Your objective
Quote, exactly, the line holding "This screenshot has width=1409, height=784." and all lines after it to the end of the records below. Exclude pictures.

Source information Block Start

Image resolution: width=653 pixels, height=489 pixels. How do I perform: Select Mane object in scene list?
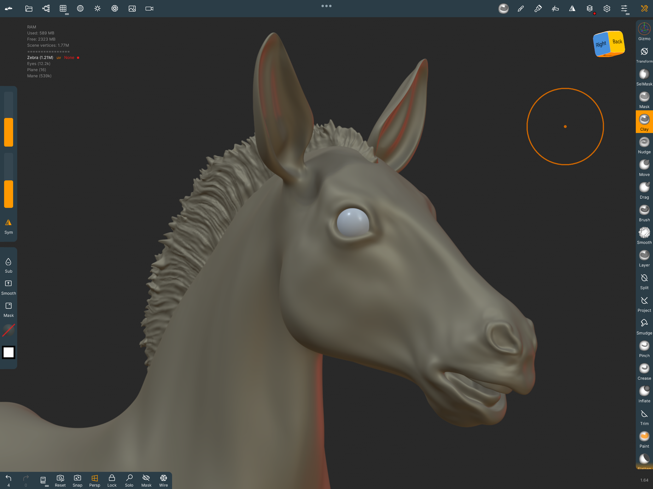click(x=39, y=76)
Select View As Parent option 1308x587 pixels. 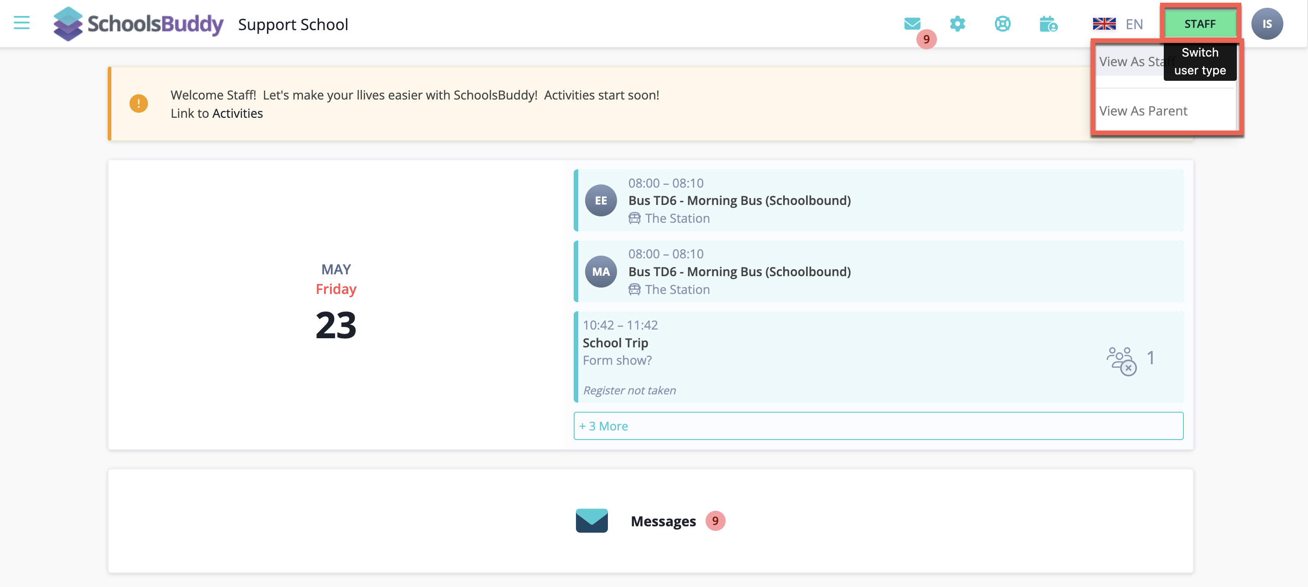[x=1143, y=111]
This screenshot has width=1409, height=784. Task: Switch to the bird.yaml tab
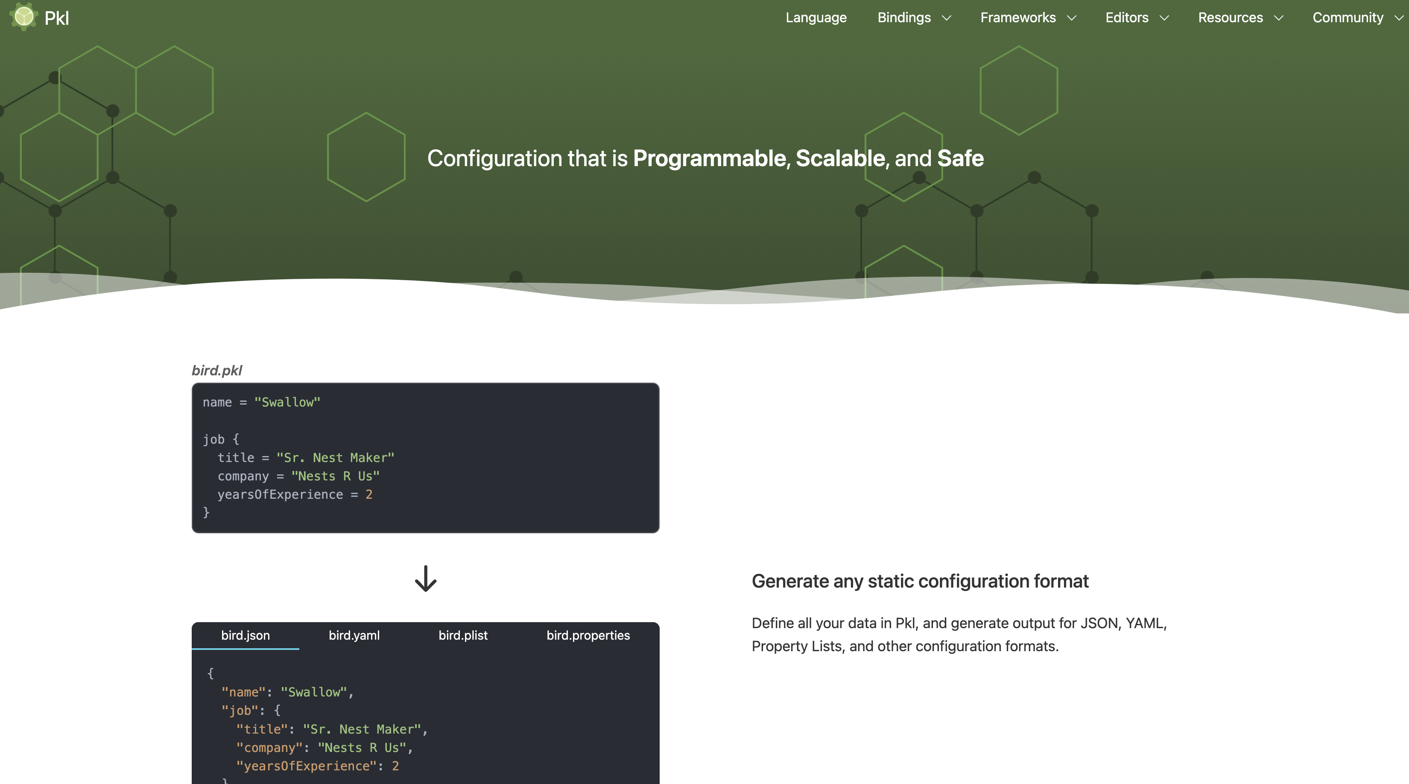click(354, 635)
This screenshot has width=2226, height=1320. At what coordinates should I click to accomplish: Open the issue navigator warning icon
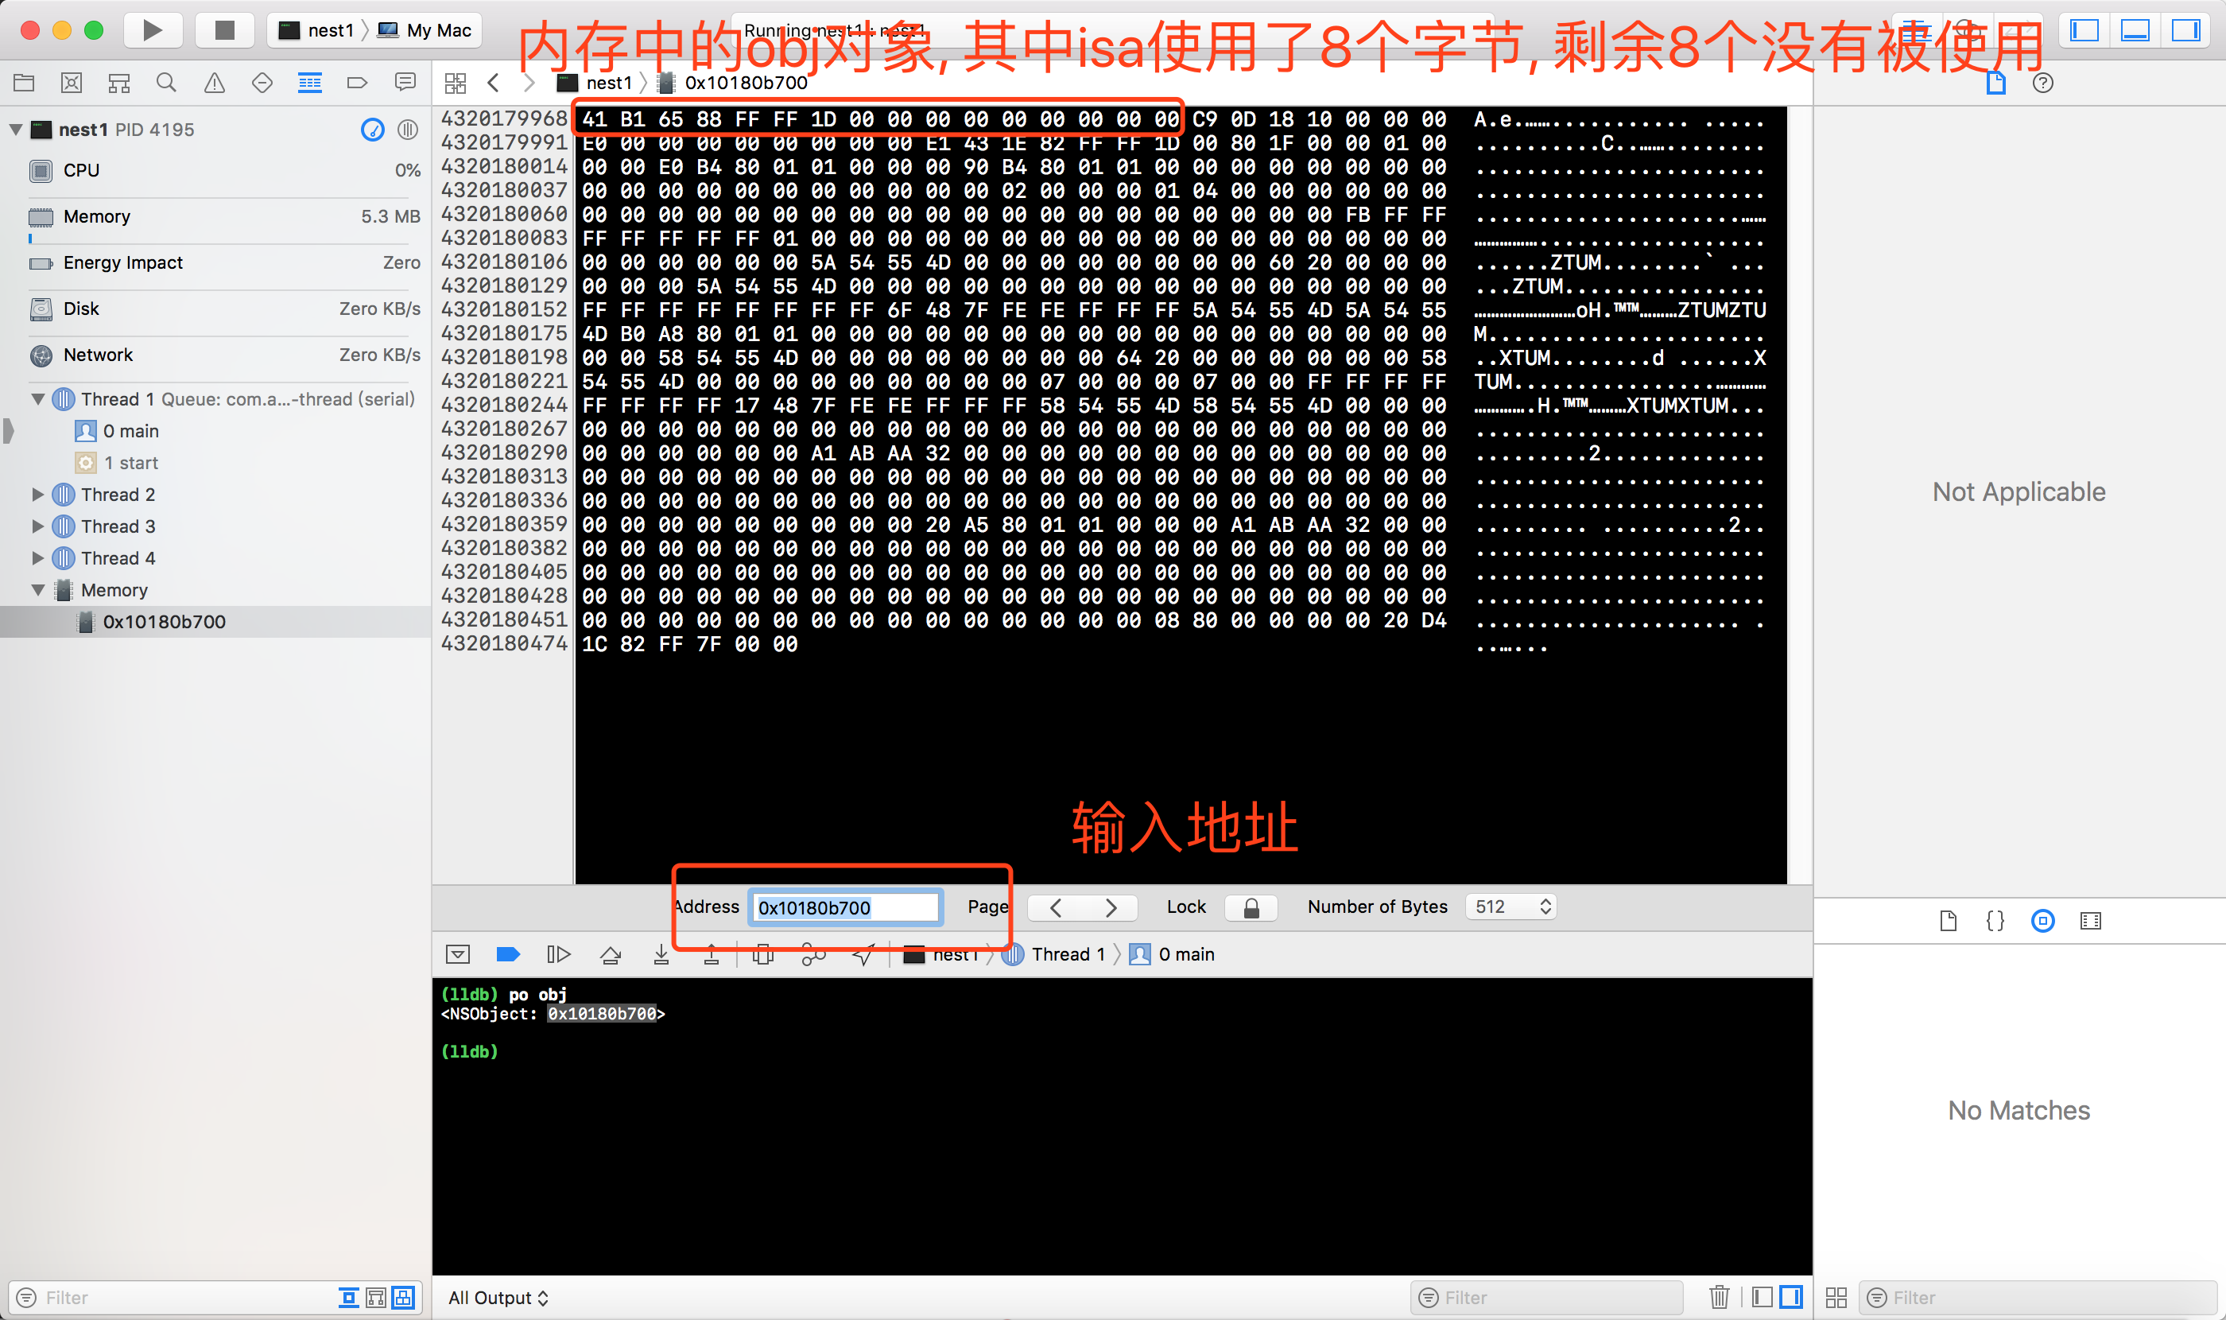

Source information Block End

Answer
This screenshot has width=1409, height=784. Task: Switch to the bird.yaml tab
click(354, 635)
This screenshot has width=2226, height=1320. At what coordinates should I click to accomplish: Open the issue navigator warning icon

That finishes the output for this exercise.